▶ [Dataset items]
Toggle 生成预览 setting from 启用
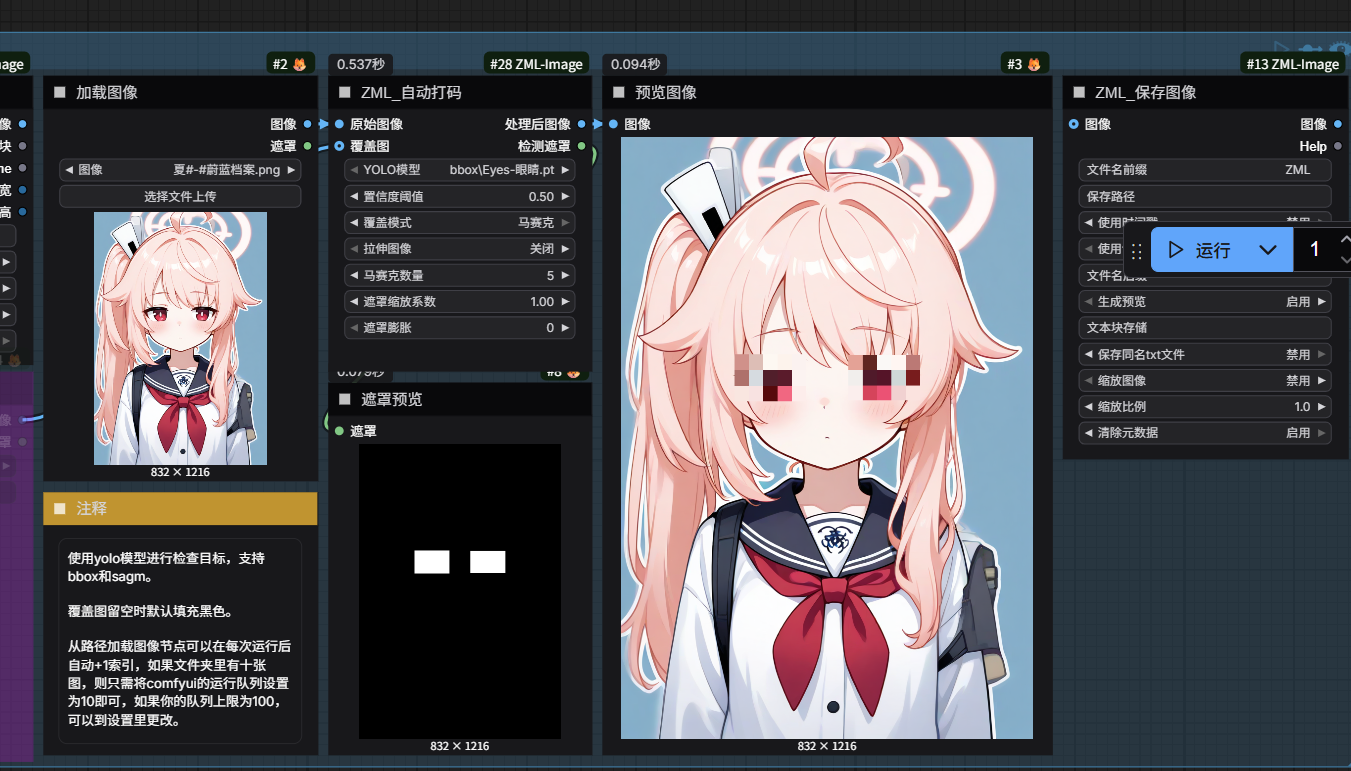The height and width of the screenshot is (771, 1351). pyautogui.click(x=1205, y=301)
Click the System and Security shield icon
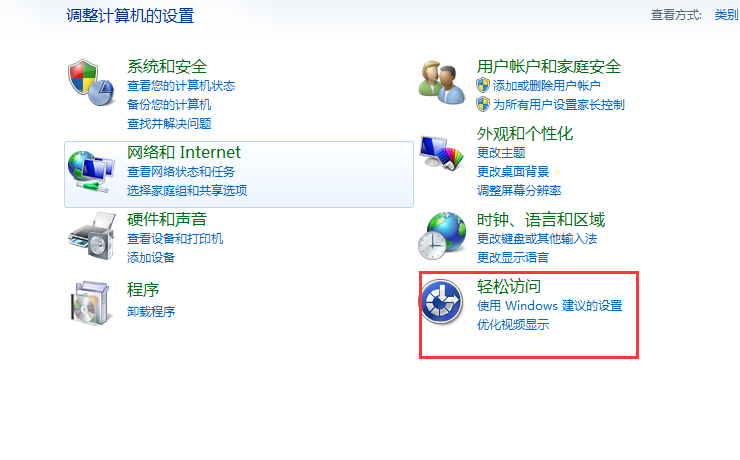 [91, 83]
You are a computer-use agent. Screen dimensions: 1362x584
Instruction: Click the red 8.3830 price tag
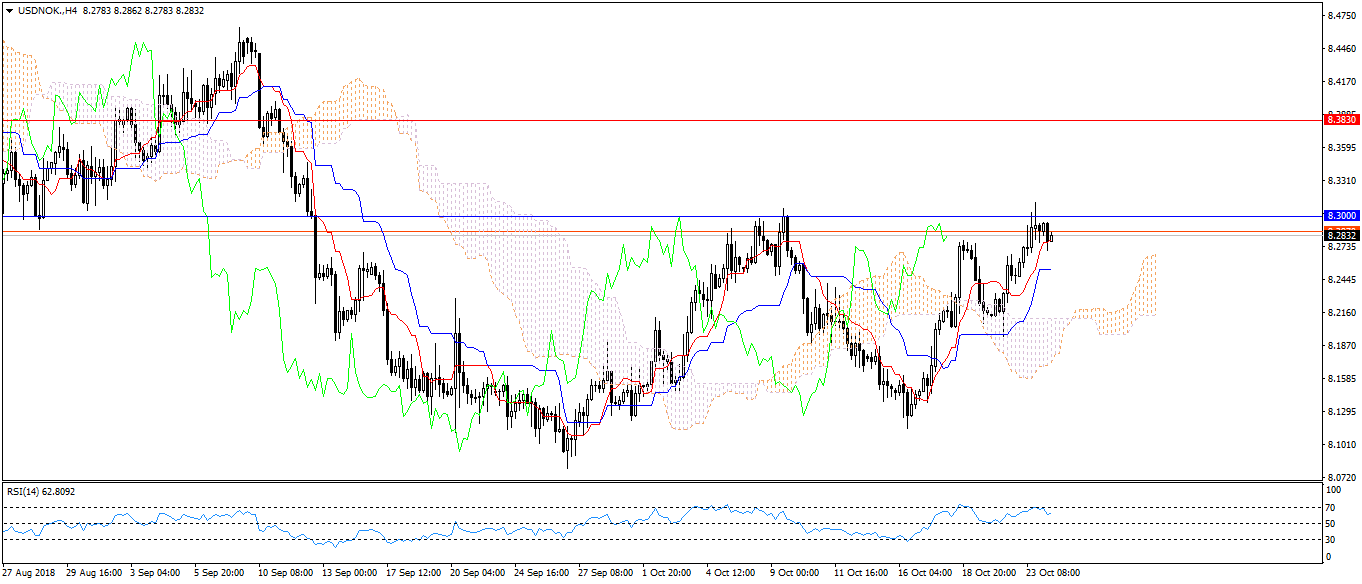point(1340,119)
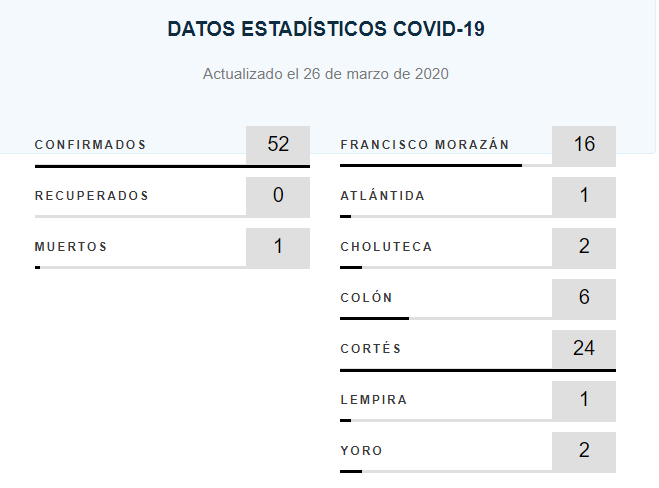Select the CORTÉS department label
This screenshot has width=659, height=488.
tap(371, 349)
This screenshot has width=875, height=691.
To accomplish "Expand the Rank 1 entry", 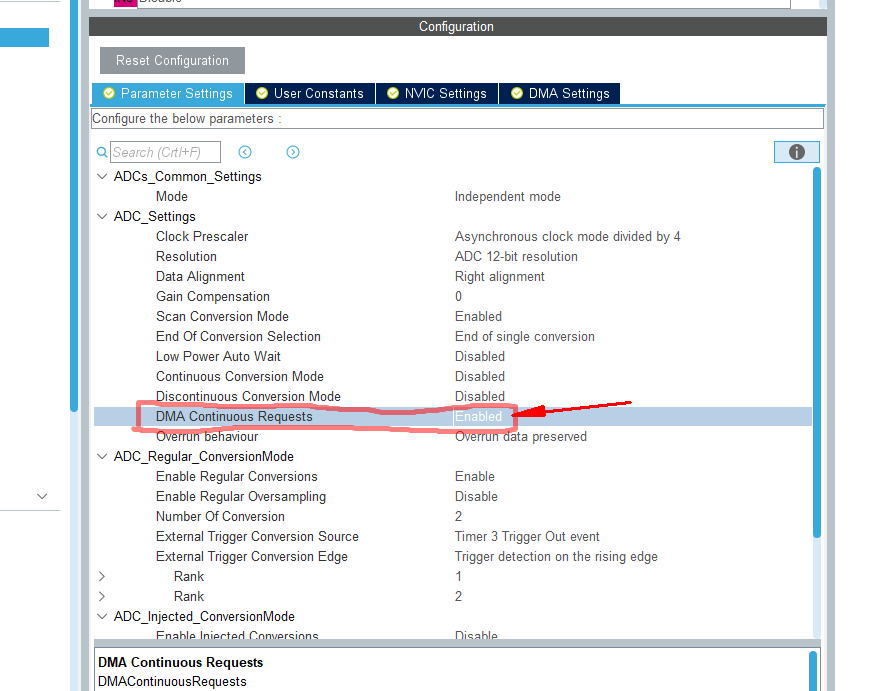I will (101, 576).
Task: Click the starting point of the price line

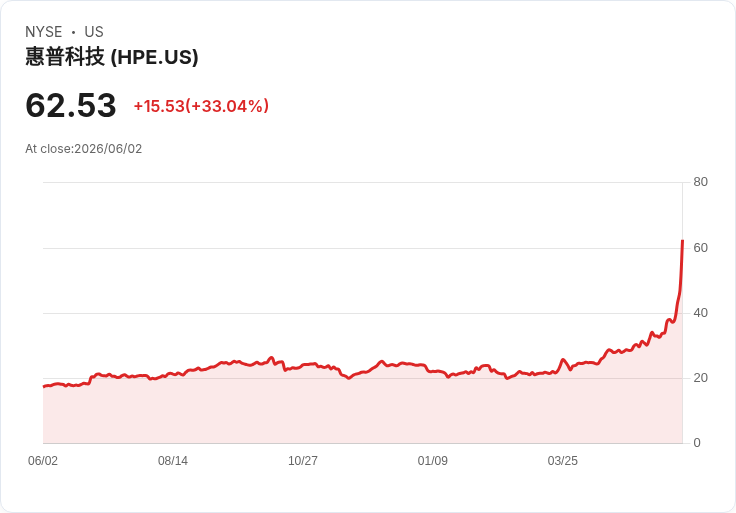Action: click(x=44, y=387)
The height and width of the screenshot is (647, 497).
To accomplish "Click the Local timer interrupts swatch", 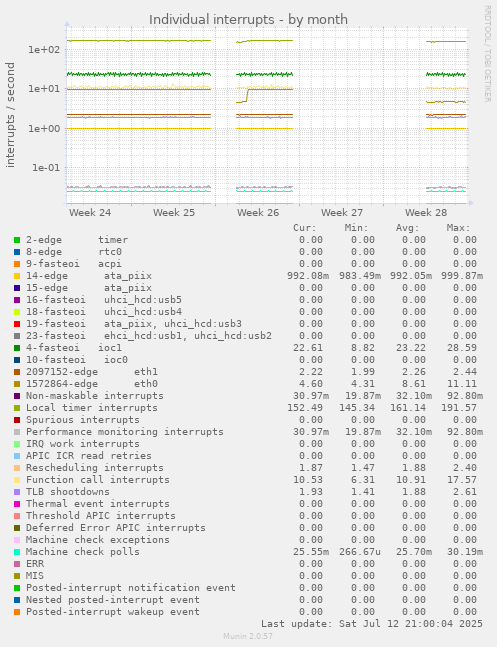I will 17,408.
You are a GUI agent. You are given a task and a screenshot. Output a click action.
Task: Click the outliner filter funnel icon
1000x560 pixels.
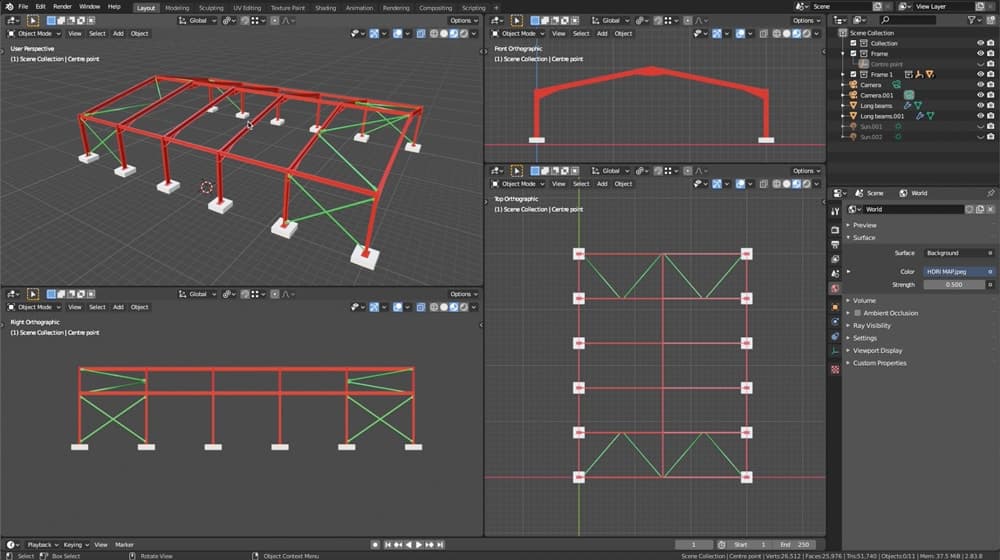pyautogui.click(x=974, y=20)
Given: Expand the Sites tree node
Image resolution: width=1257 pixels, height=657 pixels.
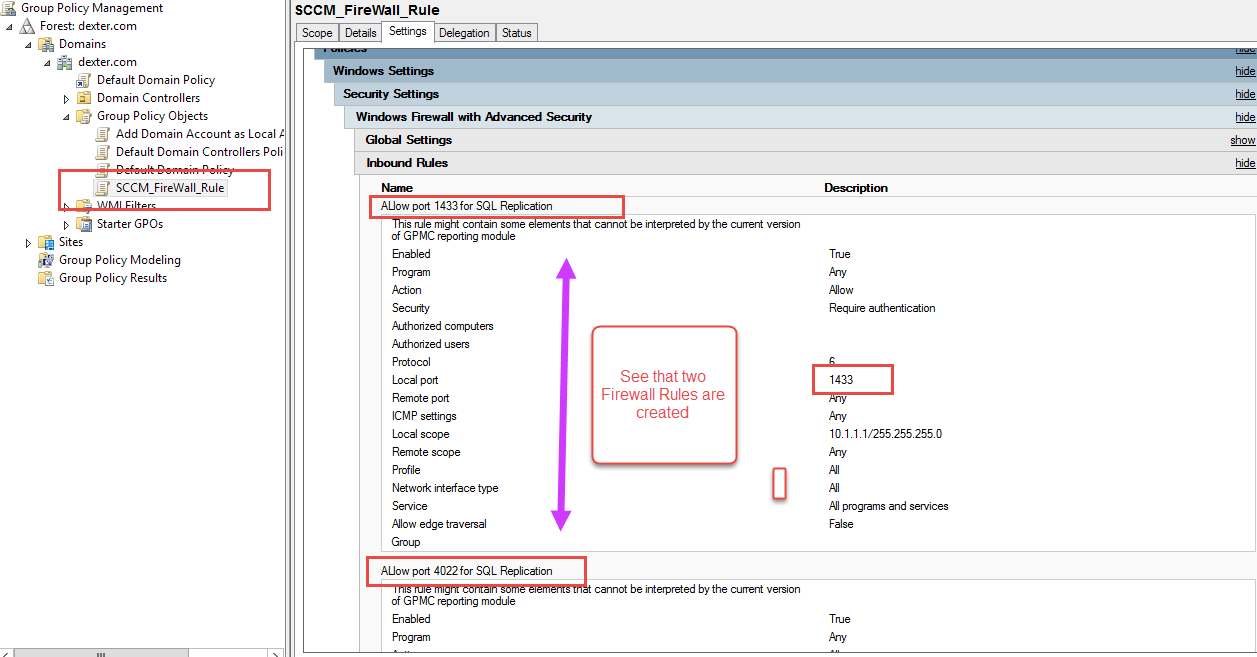Looking at the screenshot, I should tap(28, 241).
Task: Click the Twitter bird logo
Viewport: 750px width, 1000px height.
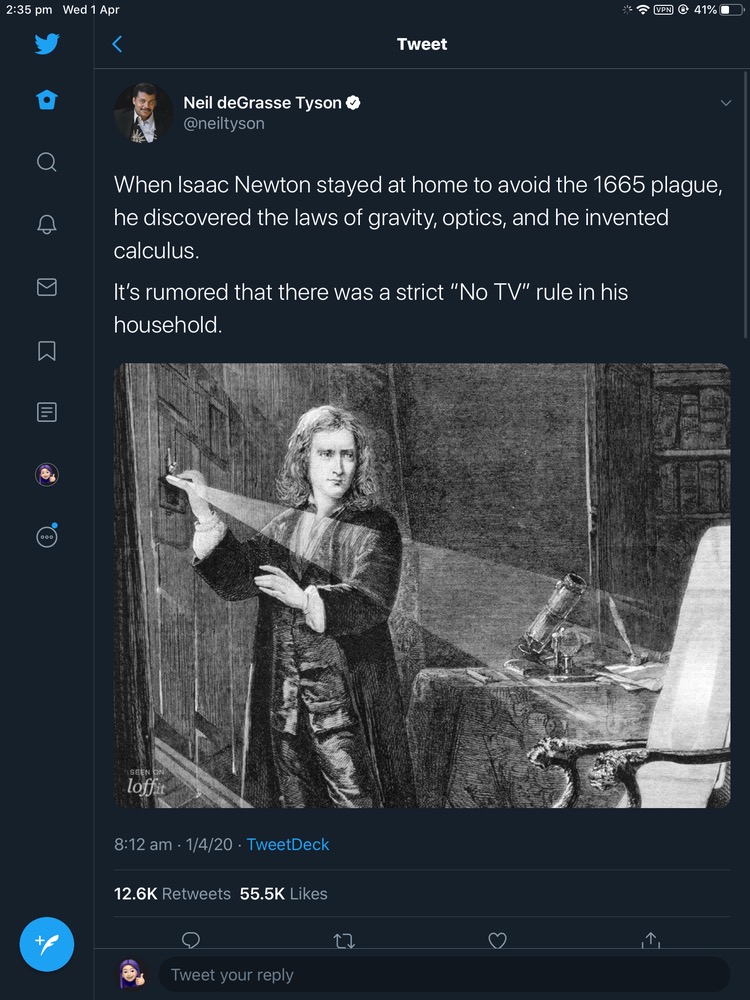Action: coord(46,44)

▶ [Requirement]
Arrange the lines starting at the one containing "You are a computer-use" and ending at the one containing "tap(371, 349)" as a Markdown table with the columns Row and Line, numbering each row and omitting blank lines. Leave the pictures out of the answer.

▶ [Answer to this task]
| Row | Line |
|---|---|
| 1 | You are a computer-use agent. Screen dimensions: 1362x584 |
| 2 | Instruction: Click the red 8.3830 price tag |
| 3 | point(1340,119) |
| 4 | Select the CORTÉS department label |
| 5 | This screenshot has width=659, height=488. |
| 6 | tap(371, 349) |